**Work required:**
Given the entries below, would you transcribe exactly the lines starting at the one with "theCUBE (1197, 2459)" and ending at the one with "El Centro (98, 2348)", both kept, pictures omitted, nothing extra?

%%

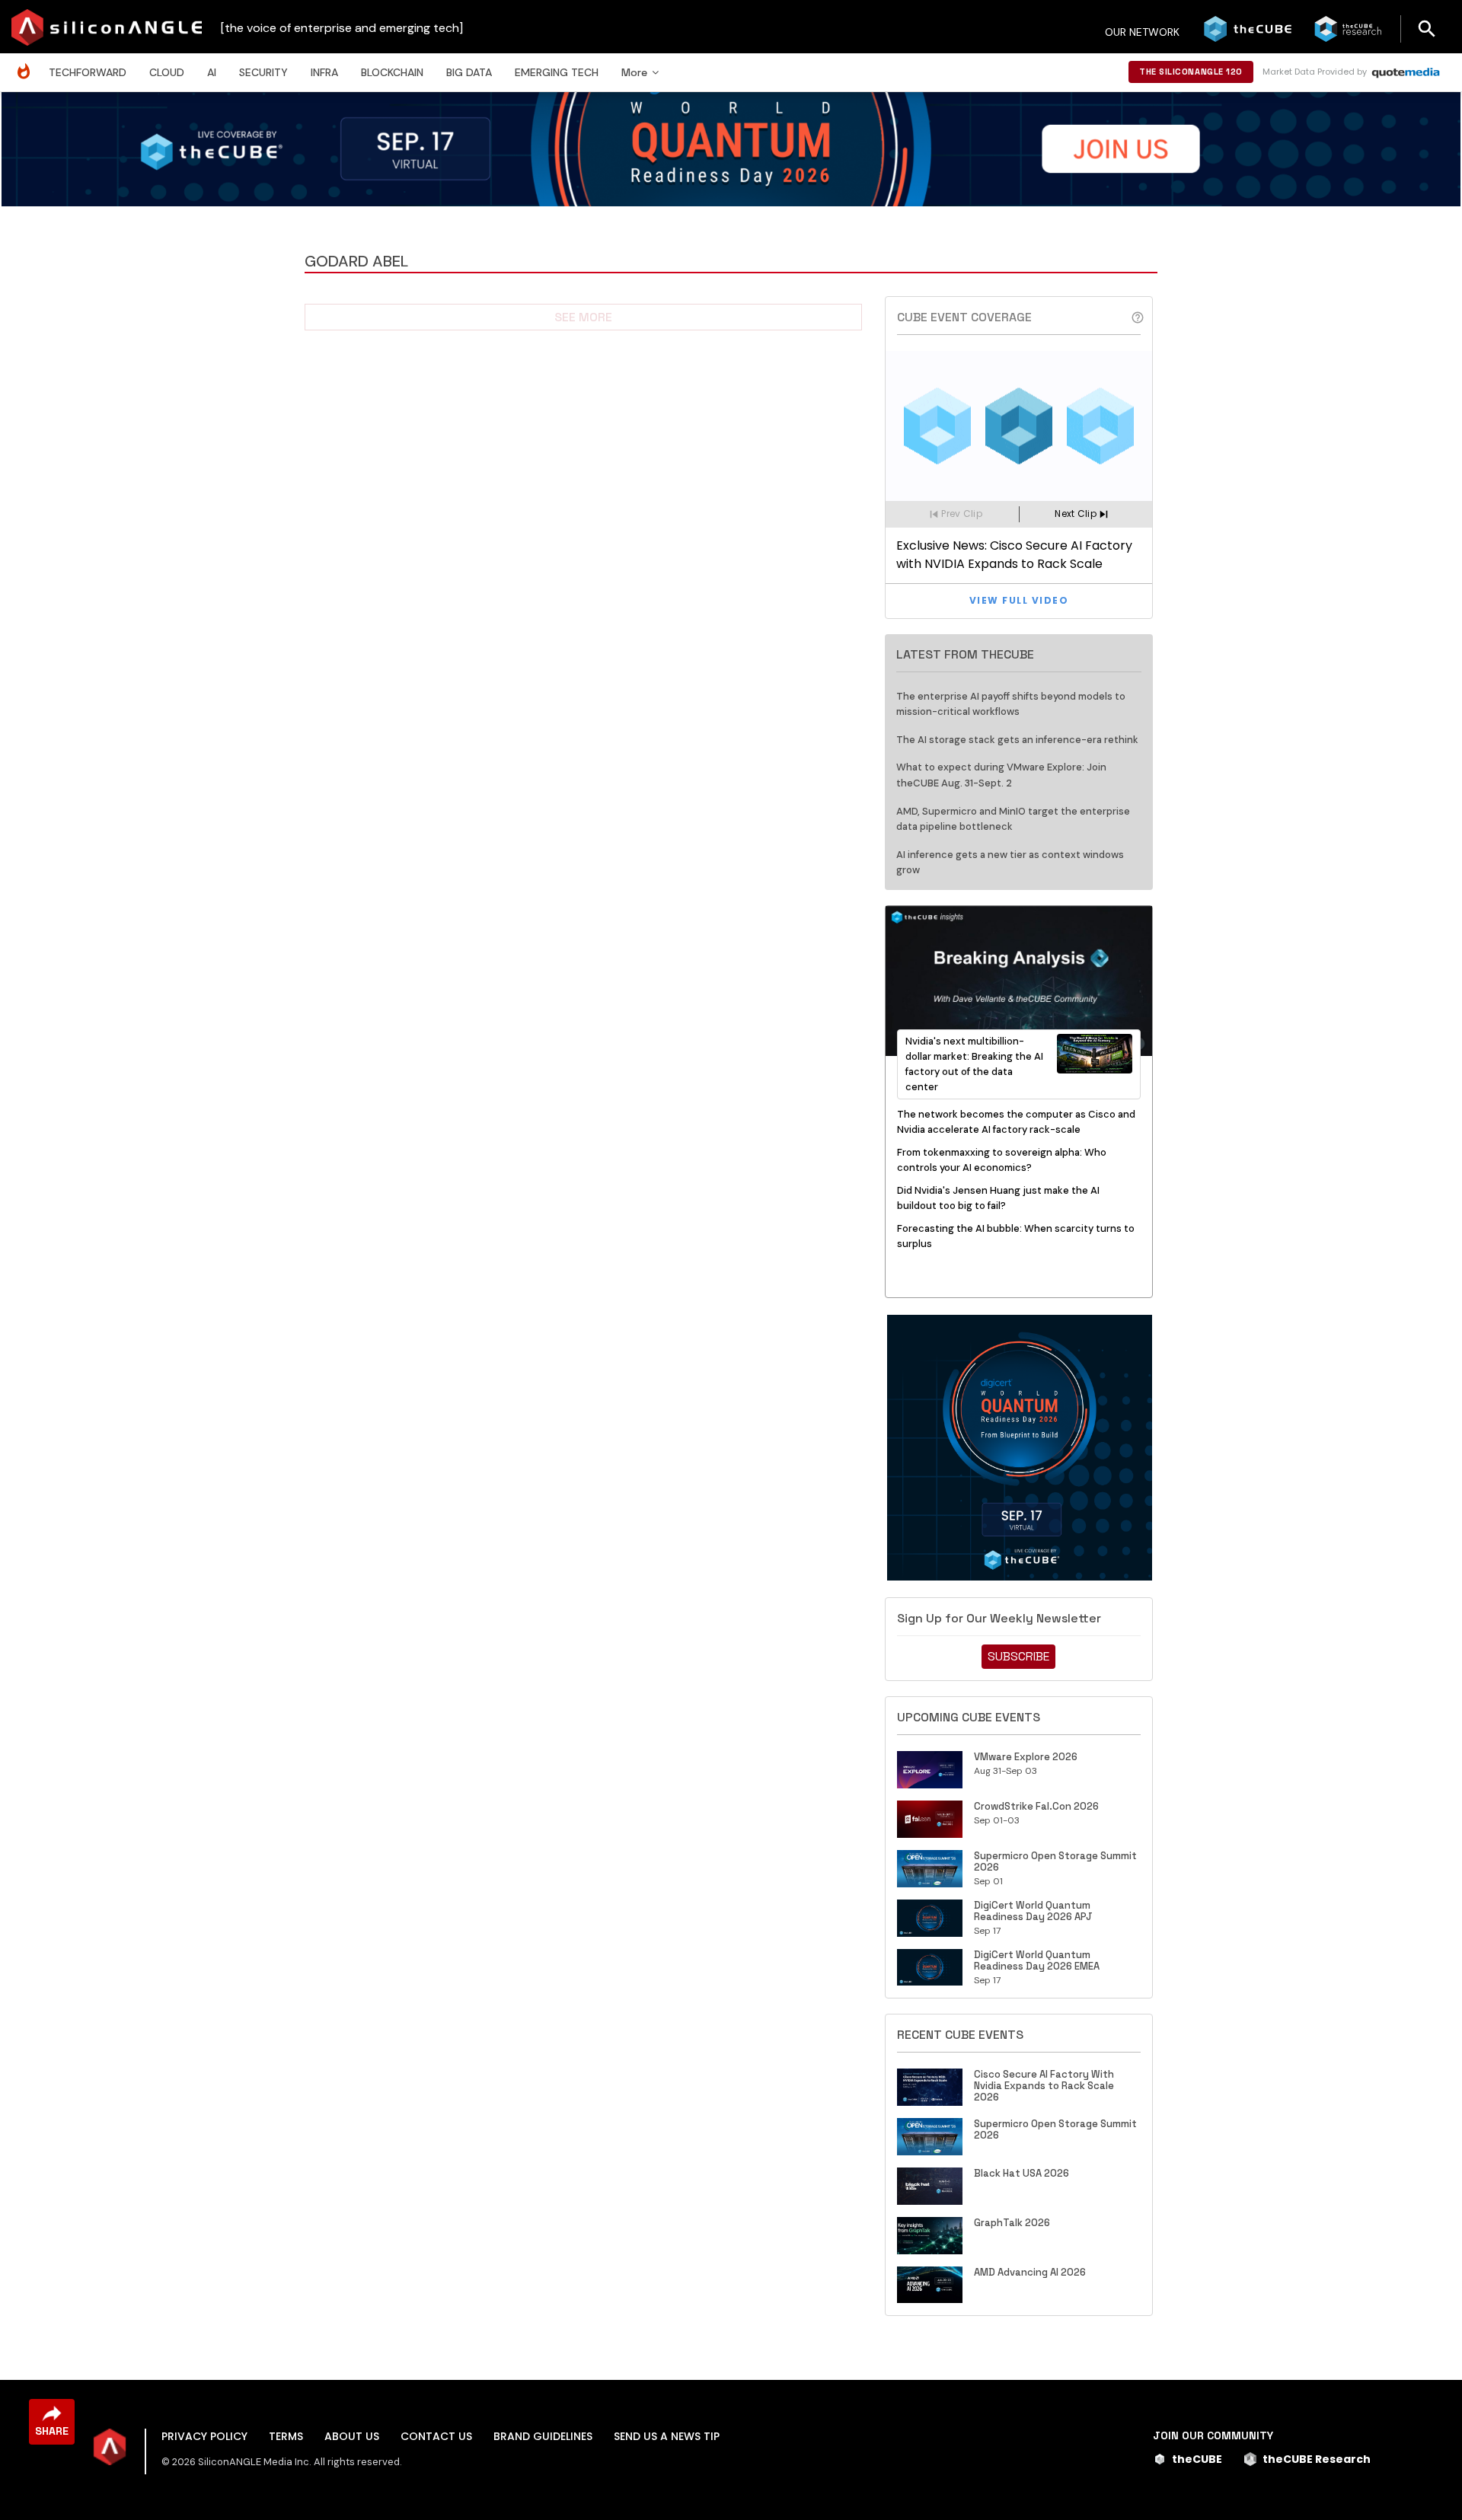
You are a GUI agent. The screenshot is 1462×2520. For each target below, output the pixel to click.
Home (27, 63)
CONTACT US (436, 2436)
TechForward (87, 72)
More (634, 72)
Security (263, 72)
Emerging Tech (557, 72)
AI (211, 72)
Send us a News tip (667, 2436)
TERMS (286, 2436)
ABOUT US (351, 2436)
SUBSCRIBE (1018, 1656)
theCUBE (1197, 2459)
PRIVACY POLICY (204, 2436)
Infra (324, 72)
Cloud (166, 72)
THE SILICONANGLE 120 (1191, 71)
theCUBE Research (1316, 2459)
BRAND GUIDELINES (542, 2436)
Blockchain (392, 72)
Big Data (469, 72)
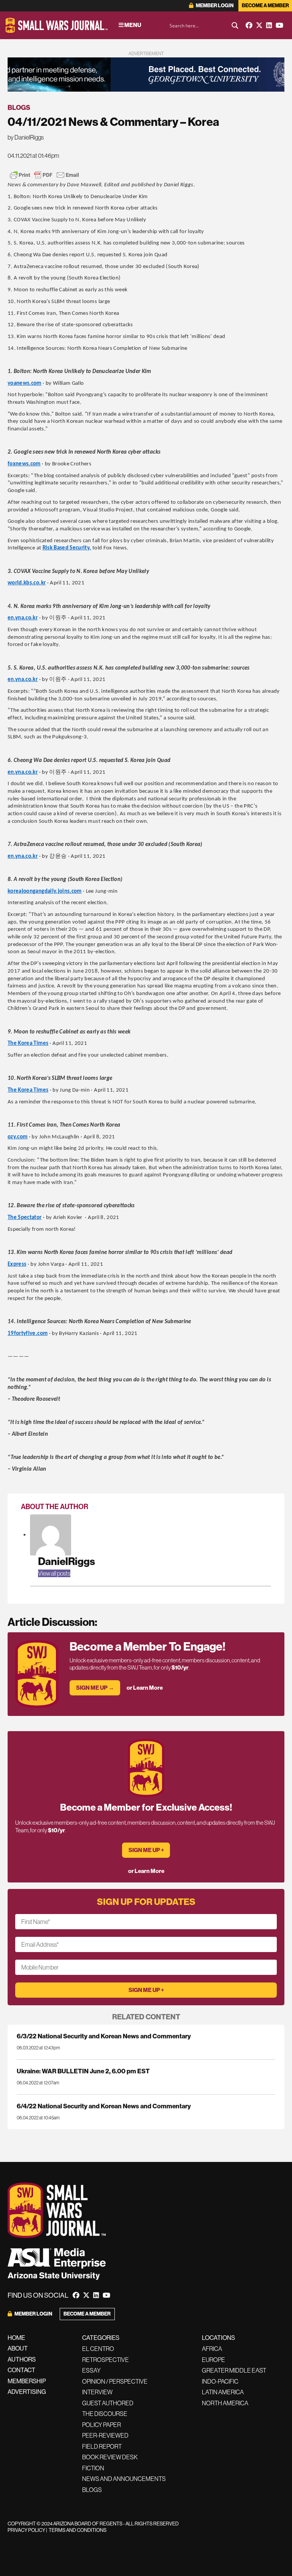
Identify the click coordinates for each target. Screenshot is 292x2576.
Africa (212, 2348)
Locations (218, 2337)
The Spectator (25, 1218)
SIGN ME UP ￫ (146, 1850)
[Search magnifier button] (235, 25)
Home (16, 2337)
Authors (22, 2359)
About (18, 2348)
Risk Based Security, (67, 548)
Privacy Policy (26, 2530)
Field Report (102, 2446)
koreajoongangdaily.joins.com (45, 891)
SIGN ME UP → (95, 1687)
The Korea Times (28, 1043)
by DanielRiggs (26, 137)
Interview (97, 2392)
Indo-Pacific (220, 2381)
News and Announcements (124, 2478)
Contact (21, 2370)
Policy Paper (101, 2424)
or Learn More (145, 1687)
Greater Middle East (234, 2370)
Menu (132, 25)
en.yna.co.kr (23, 618)
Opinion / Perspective (115, 2381)
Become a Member (265, 5)
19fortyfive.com (28, 1333)
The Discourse (104, 2413)
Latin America (223, 2392)
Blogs (19, 107)
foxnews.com (24, 464)
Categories (100, 2337)
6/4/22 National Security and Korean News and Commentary (104, 2106)
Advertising (27, 2391)
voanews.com (24, 383)
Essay (91, 2370)
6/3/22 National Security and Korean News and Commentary (104, 2036)
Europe (213, 2359)
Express (17, 1264)
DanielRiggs (66, 1561)
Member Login (214, 5)
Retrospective (105, 2359)
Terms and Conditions (77, 2530)
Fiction (93, 2468)
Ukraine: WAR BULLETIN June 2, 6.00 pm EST (83, 2071)
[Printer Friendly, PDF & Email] (44, 175)
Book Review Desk (110, 2457)
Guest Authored (107, 2403)
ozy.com (17, 1137)
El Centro (98, 2348)
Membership (27, 2381)
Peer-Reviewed (105, 2435)
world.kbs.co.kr (27, 583)
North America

%%

**Response:**
theCUBE (1197, 2459)
PRIVACY POLICY (204, 2436)
Infra (324, 72)
Cloud (166, 72)
THE SILICONANGLE 120 (1191, 71)
theCUBE Research (1316, 2459)
BRAND GUIDELINES (542, 2436)
Blockchain (392, 72)
Big Data (469, 72)
Identify the click coordinates for each target. Screenshot is 292x2576.
Africa (212, 2348)
Locations (218, 2337)
The Spectator (25, 1218)
SIGN ME UP ￫ (146, 1850)
[Search magnifier button] (235, 25)
Home (16, 2337)
Authors (22, 2359)
About (18, 2348)
Risk Based Security, (67, 548)
Privacy Policy (26, 2530)
Field Report (102, 2446)
koreajoongangdaily.joins.com (45, 891)
SIGN ME UP → (95, 1687)
The Korea Times (28, 1043)
by DanielRiggs (26, 137)
Interview (97, 2392)
Indo-Pacific (220, 2381)
News and Announcements (124, 2478)
Contact (21, 2370)
Policy Paper (101, 2424)
or Learn More (145, 1687)
Greater Middle East (234, 2370)
Menu (132, 25)
en.yna.co.kr (23, 618)
Opinion / Perspective (115, 2381)
Become a Member (265, 5)
19fortyfive.com (28, 1333)
The Discourse (104, 2413)
Latin America (223, 2392)
Blogs (19, 107)
foxnews.com (24, 464)
Categories (100, 2337)
6/4/22 National Security and Korean News and Commentary (104, 2106)
Advertising (27, 2391)
voanews.com (24, 383)
Essay (91, 2370)
6/3/22 National Security and Korean News and Commentary (104, 2036)
Europe (213, 2359)
Express (17, 1264)
DanielRiggs (66, 1561)
Member Login (214, 5)
Retrospective (105, 2359)
Terms and Conditions (77, 2530)
Fiction (93, 2468)
Ukraine: WAR BULLETIN June 2, 6.00 pm EST (83, 2071)
[Printer Friendly, PDF & Email] (44, 175)
Book Review Desk (110, 2457)
Guest Authored (107, 2403)
ozy.com (17, 1137)
El Centro (98, 2348)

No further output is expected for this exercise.